You're right about what the paper says, it just didn't spell out the reason why that info is useful ;)

brl · on May 5, 2009

Just from the title alone, I can tell I'm going to like this paper :)

stcredzero · on May 4, 2009

"Premature optimization" is just another way of saying "use the right tool for the job." Look at Mercurial. It's not quite as fast as Git, but it's just fine for its purpose. Most of it is written in Python, with some speed critical parts written in C. This strikes me as using the right tool for the right job at the right time. Write most of the app in something like Python. This makes it easier to write concise, understandable code that reads like pseudocode in a short time. When you have the system running correctly and get it factored in a way you find nice, then rewrite the speed-critical parts of it in C.

Having a running model of your system to profile is one of the best tools you can have for optimization.

tptacek · on May 4, 2009

As true as that is, it's orthogonal to the actual debate at hand. There are plenty of good reasons to pick Python, or Java, or Scala, over C/C++. But this article claims performance is one of those reasons, and then crafts a particularly leaky argument to carry that claim.

stcredzero · on May 4, 2009

I read the article more like: "Writing a program in C is no guarantee of having a fast program. Here are a few examples." (Of both places where C is not the best for speed, and other languages giving good results.)

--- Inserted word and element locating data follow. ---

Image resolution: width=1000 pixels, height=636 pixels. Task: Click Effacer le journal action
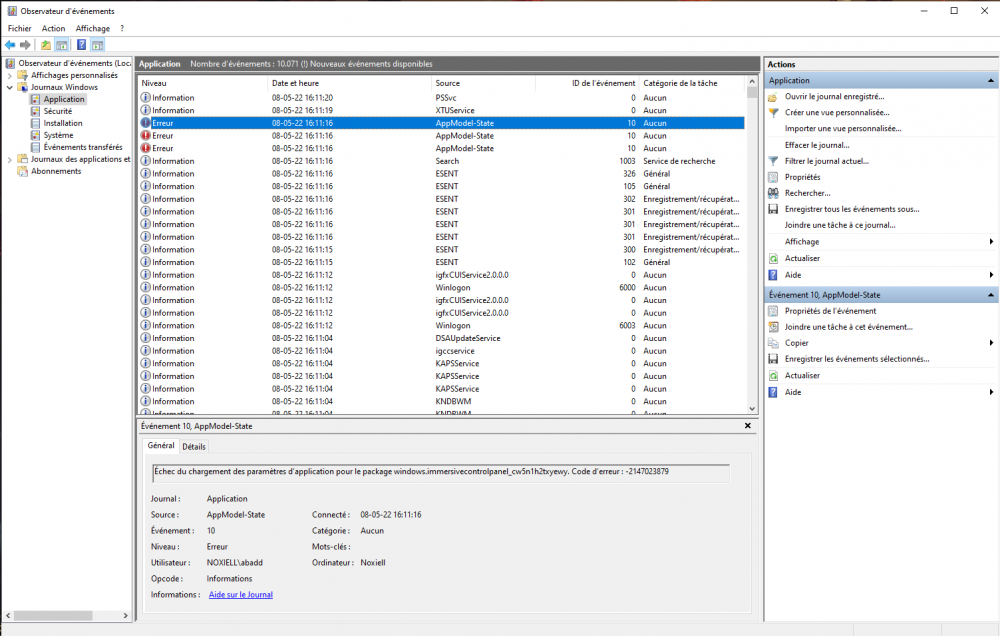(817, 145)
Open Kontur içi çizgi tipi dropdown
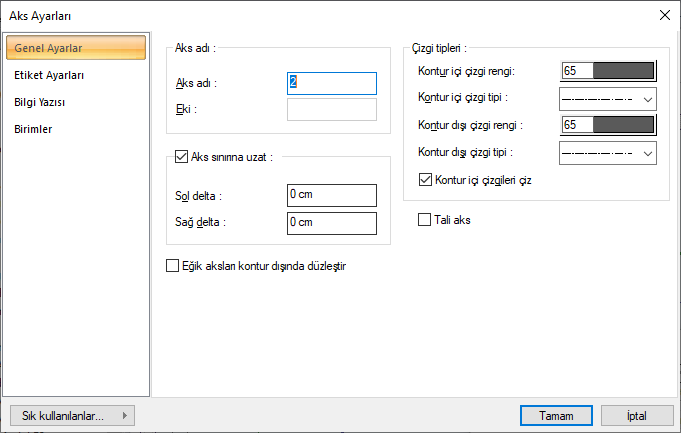The width and height of the screenshot is (681, 433). coord(607,99)
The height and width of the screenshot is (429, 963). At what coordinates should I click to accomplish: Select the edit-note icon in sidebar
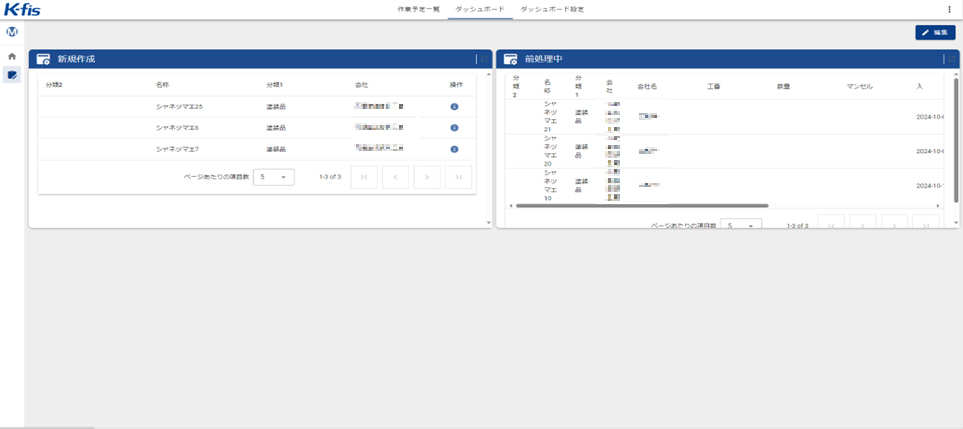pos(12,75)
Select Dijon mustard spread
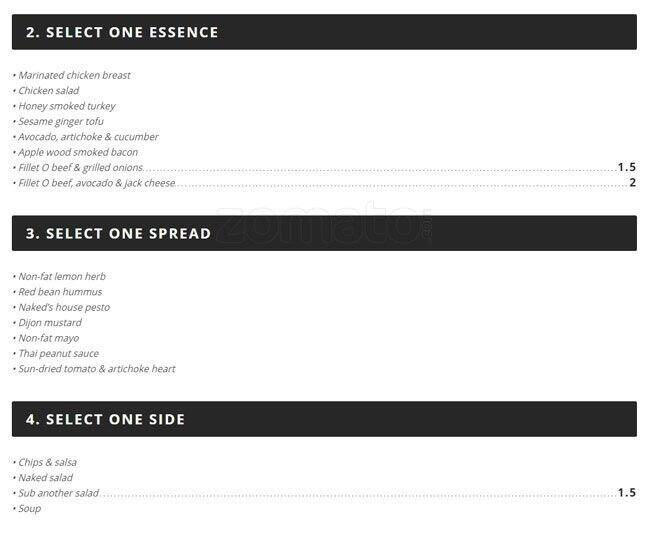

I think your idea of "the actual debate at hand" is too narrowly focused. As a reader of HN, I'm generally interested in how to get things done in a reasonably efficient manner. I find that "get it running, profile it, understand it, then optimize" is a good thing to think about when discussing performance. It cuts through a lot of delusions people have about their ability to write fast code. (Especially when they try to do it up-front.)

vegai · on May 5, 2009

And notably, Mercurial written in python is much faster than Subversion written in C.

tptacek · on May 5, 2009

Apples and oranges much?

vegai · on May 7, 2009

Yes. Apples also can be compared to oranges by several different criteria.

vorador · on May 5, 2009

Remember that Mercurial is a dvcs.

stcredzero · on May 5, 2009

That's an example of how architecture trumps language.

anamax · on May 5, 2009

> C programs start up faster than HLL programs. They run faster. They consume less memory. They tend to be more responsive.

That's working C programs vs working HLL programs. And, by those metrics, assembly language programs are better still.

> Hey --- I write most of my code in Ruby.

Which suggests that performance of working programs is not the only important factor.

Yes, "premature optimization" is arguably the wrong term for making that suggestion, but it is quite valid.

DeCarabas · on May 5, 2009

The data in the article mentions that the startup time for the C, C++, and OCAML programs were in the noise. So there's at least one data point which suggests that HLL programs do not necessarily start slower than C programs.